Una de las primeras en llegar a la clínica buscando atención medica, fue Adesina, una niña de 9 años. “Tiene leucemia”, dijo Libia, su mamá entre sollozos. “Allá en Fortaleza me dijeron que ya no había nada que hacer, pero estoy segura que estos médicos americanos me la van a curar” y en sus ojos había ese indudable resplandor de la esperanza. “Caminé con ella a ratos cargándola en mi espalda, porque salimos de Itaitinga desde las cuatro de la mañana y Adesina no se podía despertar; pero no importa, porque tengo fe en que ella saldrá adelante” añadió Libia; el caso de Adesina, conmovió a nuestro grupo.

Adesina había sido diagnosticada con leucemia medio año antes, ante sus dolores en los huesos, las dificultades para respirar, su fatiga extrema y la inflamación de sus ganglios. Sin embargo, la personalidad dulce y risueña de la niña, así como su alegría, eran prueba evidente de su aguerrida lucha por vivir.
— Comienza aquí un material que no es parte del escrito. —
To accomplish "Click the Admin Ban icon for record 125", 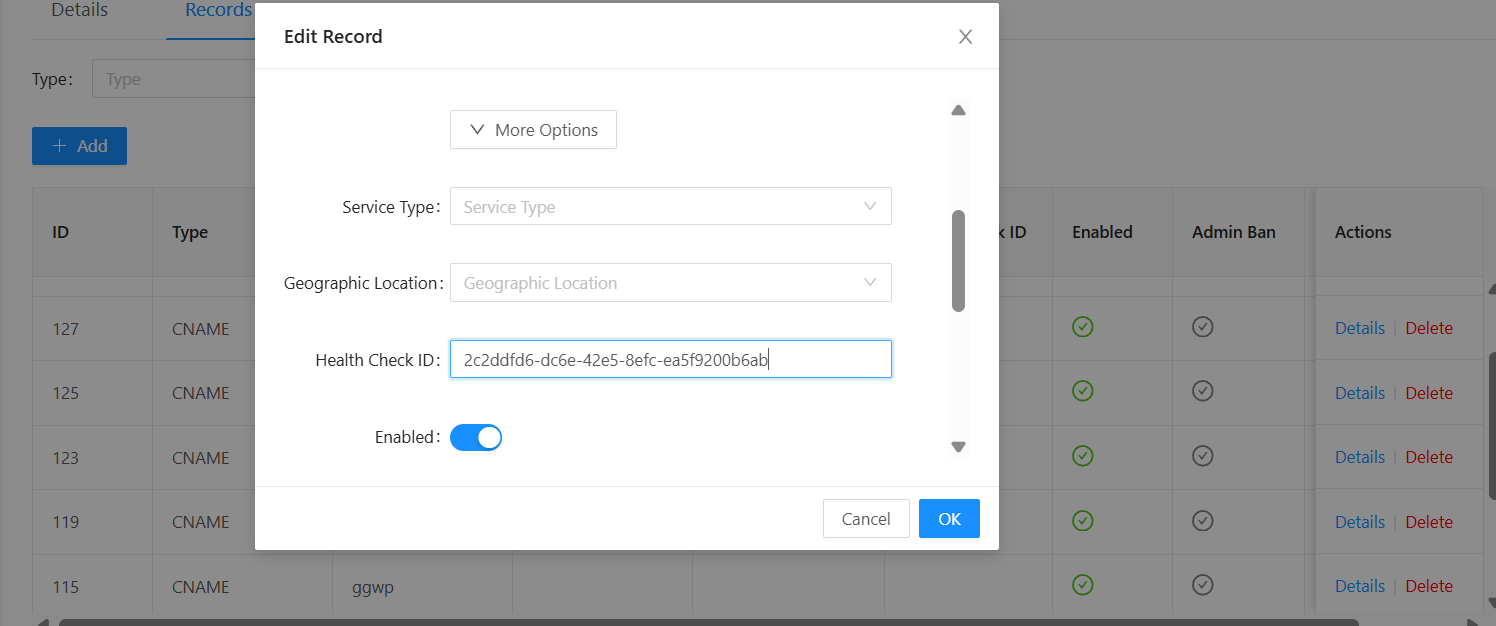I will coord(1203,392).
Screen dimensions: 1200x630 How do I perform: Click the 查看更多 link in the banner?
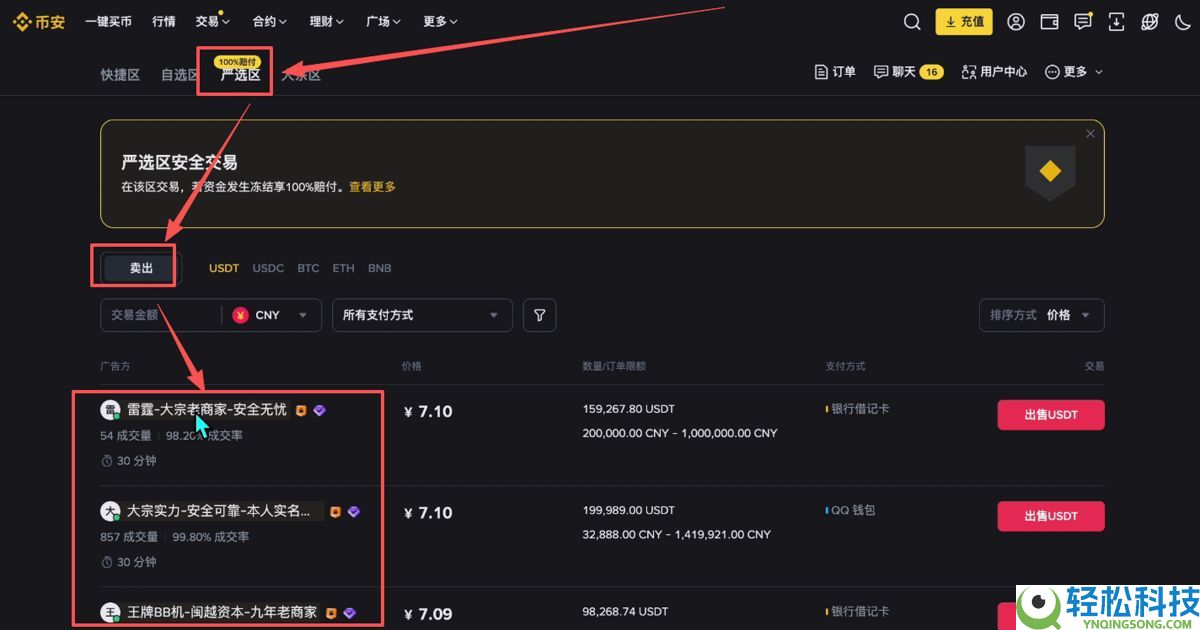[x=373, y=186]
Ese día, nuestro grupo “adoptó” a Adesina. Jugamos con ella, cubrimos su calvicie -producto de sus sesiones de quimioterapia con una peluca, le pintamos la cara, le regalamos juguetes, algunas golosinas y buscamos animarle, aunque al final, fue al revés: su alegría y sonrisa ante la adversidad y su firmeza de carácter terminó por contagiarnos y darnos ánimos. Dean, el médico traumatólogo americano, dijo al grupo: “La Universidad de Rochester está haciendo investigación e invirtiendo en un proyecto desarrollado a partir de una planta llamada Matricaria que se transforma en un agente llamada Partenolida y que promete ser un medicamento eficaz para controlar la leucemia. Una vez que regresemos a los Estados Unidos contactaré a un amigo medico que está participando en el proyecto y podremos enviar medicamentos directamente a Eliazar” . El médico brasileño tenia establecido su consultorio precisamente en Fortaleza. “Asimismo, entre todos podemos apoyar también financieramente sesiones de quimioterapia que pueden ser administradas periódicamente en algún hospital en Fortaleza” . Dean cumplió su promesa y envió a nuestro contacto en Brasil periódicamente cantidades del medicamento experimental. A la fecha, continúa enviando un donativo modesto al hospital para las sesiones de quimioterapia. Han pasado cuatro años de nuestra jornada en Caninde y aun recibo con relativa frecuencia los correos electrónicos de Eliazar. Adesina ha hecho honor a su nombre de origen Yoruba que significa “el camino está abierto” pues ha sorteado victoriosamente los vaivenes de la leucemia y aunque no ha sido fácil, su sonrisa sigue iluminando la vida de su madre y de sus seis hermanos allá en Brasil.